Substituting $\mu(x)=\exp\left(\int f(x)\, dx\right)$ into $$ \frac{\partial (\mu g)}{\partial y}=\frac{\partial (\mu h)}{\partial x}\tag{1} $$ yields $f(x)h(x,y)=\frac{\partial g}{\partial y}-\frac{\partial h}{\partial x}$ which holds by definition of your $f(x)$. Thus, $\mu(x)$ is an integrating factor for your differential equation.
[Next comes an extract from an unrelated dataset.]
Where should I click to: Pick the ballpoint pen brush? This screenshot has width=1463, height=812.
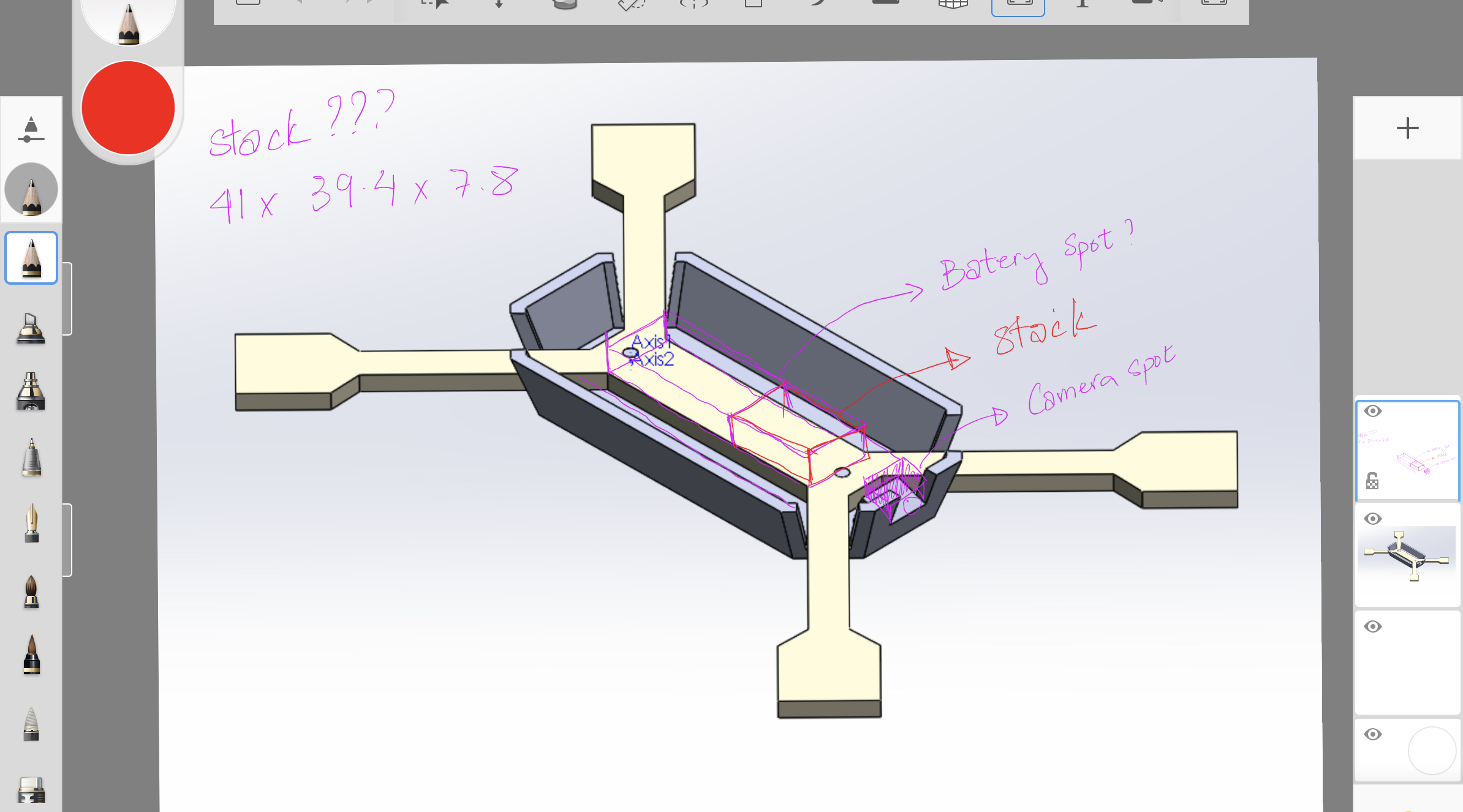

As to the second task, note that $(1)$ is equivalent to $$ \frac{1}{\mu(x,y)}\left(h(x,y)\frac{\partial\mu(x,y)}{\partial x}-g(x,y)\frac{\partial\mu(x,y)}{\partial y}\right)=\frac{\partial g(x,y)}{\partial y}-\frac{\partial h(x,y)}{\partial x}\tag{2}. $$ Assume that $\mu=\mu(y)$. This will give you a right-hand side which depends on $y$ only, call it $q(y)$. Then, $\mu(y):=\exp\left(\int q(y)\, dy\right)$ is your integrating factor.